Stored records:
_ _ _ _
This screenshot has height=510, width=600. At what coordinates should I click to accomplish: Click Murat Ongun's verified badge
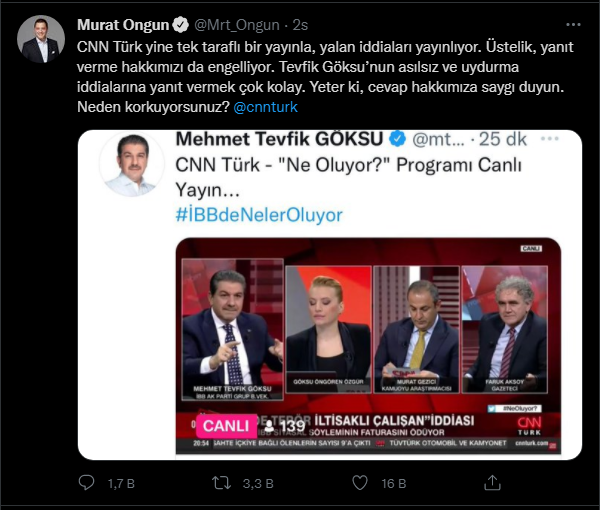(180, 25)
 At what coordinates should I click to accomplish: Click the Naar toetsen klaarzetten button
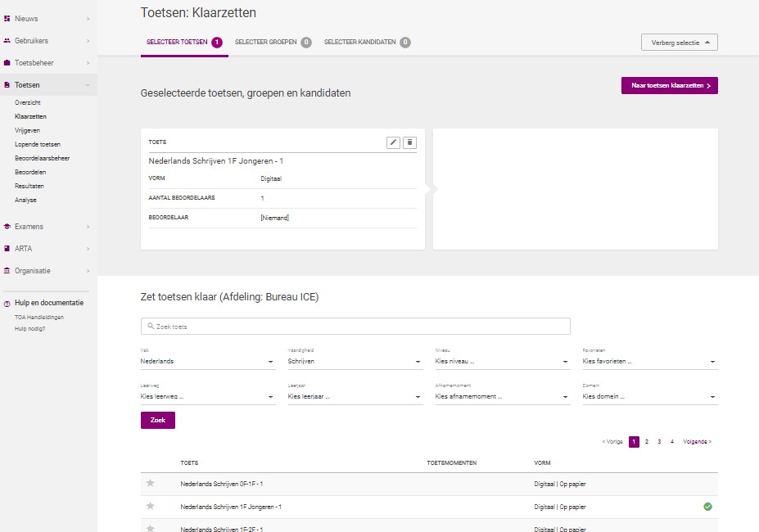669,85
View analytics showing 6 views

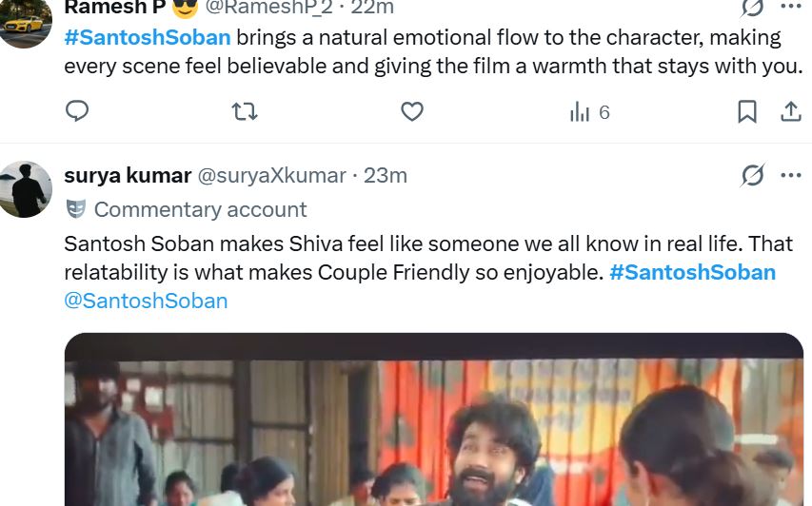tap(589, 112)

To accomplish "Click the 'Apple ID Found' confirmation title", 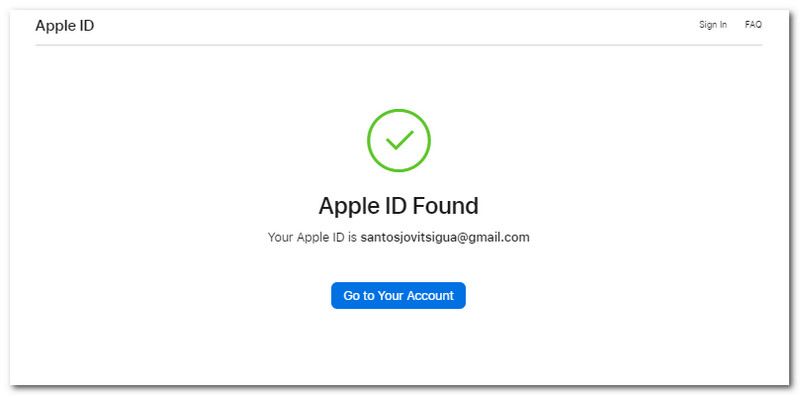I will (398, 206).
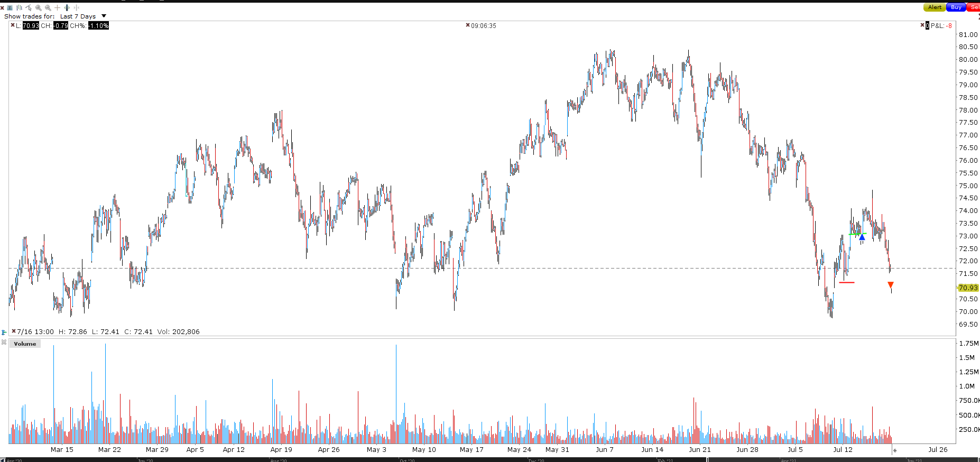
Task: Activate the crosshair cursor tool
Action: pos(57,8)
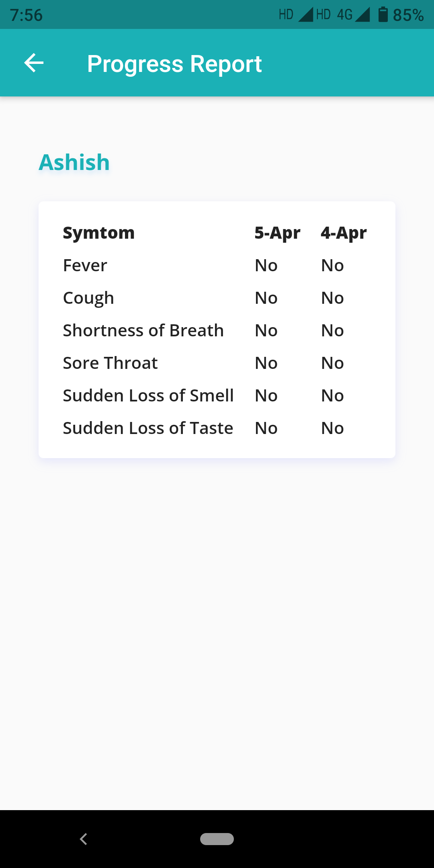Tap Fever's 5-Apr No value

point(266,266)
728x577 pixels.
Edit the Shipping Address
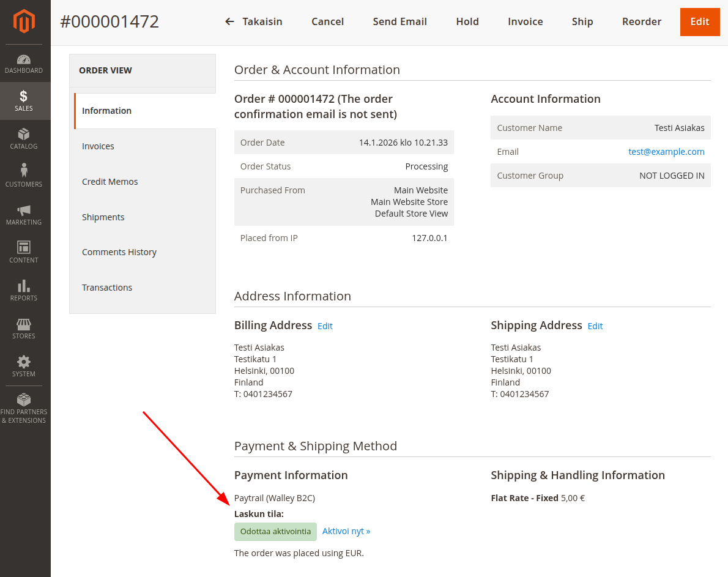(x=595, y=326)

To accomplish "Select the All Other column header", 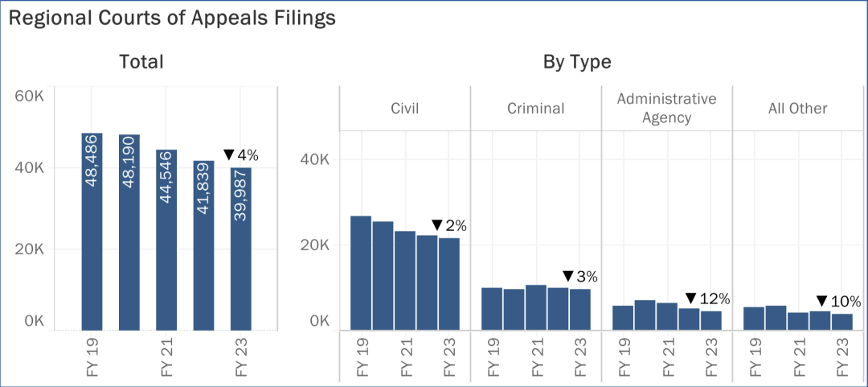I will (797, 108).
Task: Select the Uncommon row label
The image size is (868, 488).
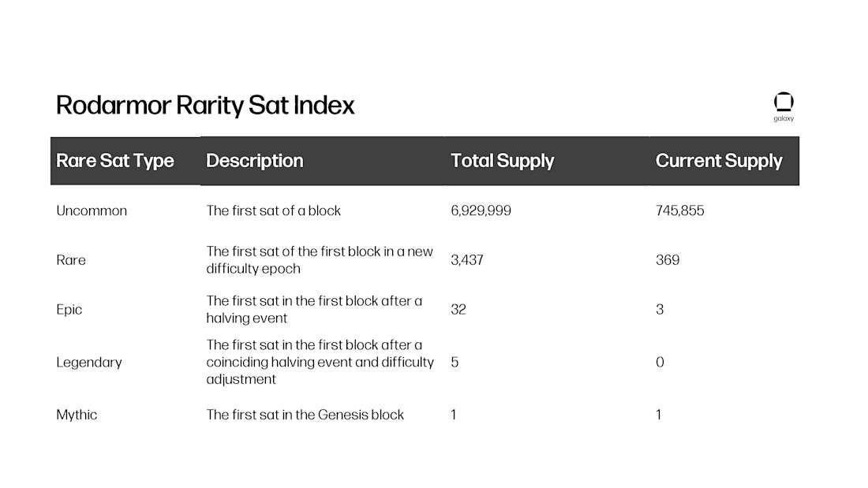Action: tap(92, 210)
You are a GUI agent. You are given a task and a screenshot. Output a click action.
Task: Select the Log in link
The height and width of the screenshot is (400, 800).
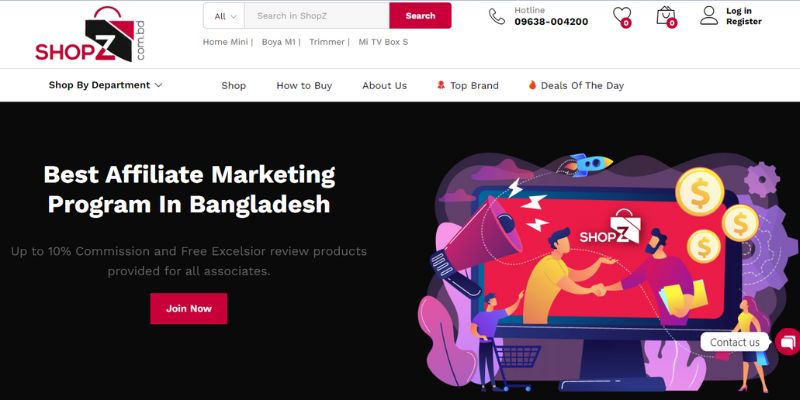point(739,11)
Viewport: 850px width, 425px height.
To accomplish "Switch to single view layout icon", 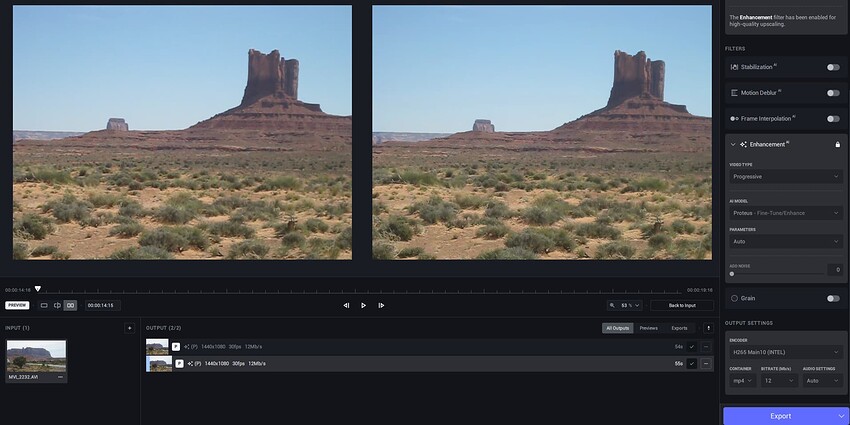I will coord(44,305).
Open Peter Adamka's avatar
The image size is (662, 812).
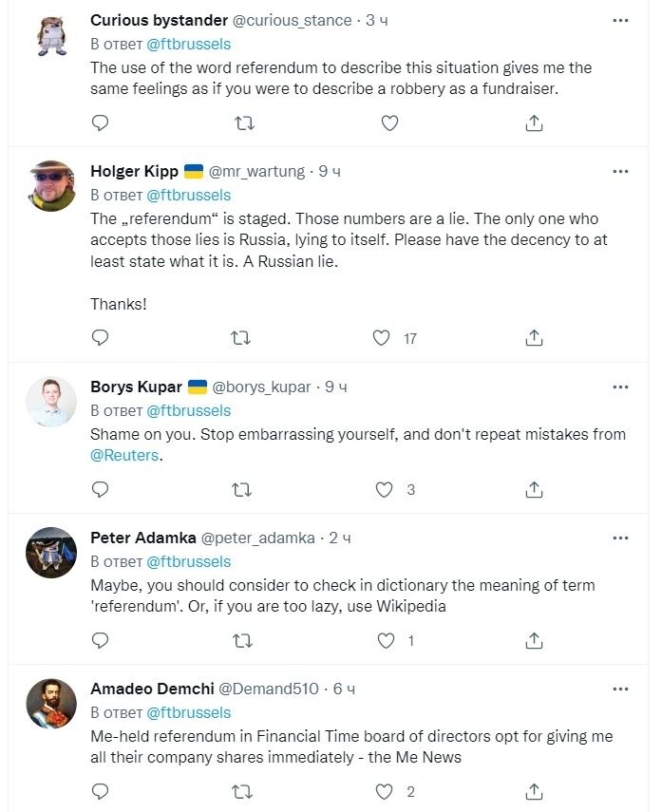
_ _ _ _
[Exercise aim] I need the lines from the one holding "Open Peter Adamka's avatar" through the last line of the entries set down exactly, with every picture left out.

[Reply]
Open Peter Adamka's avatar
The image size is (662, 812).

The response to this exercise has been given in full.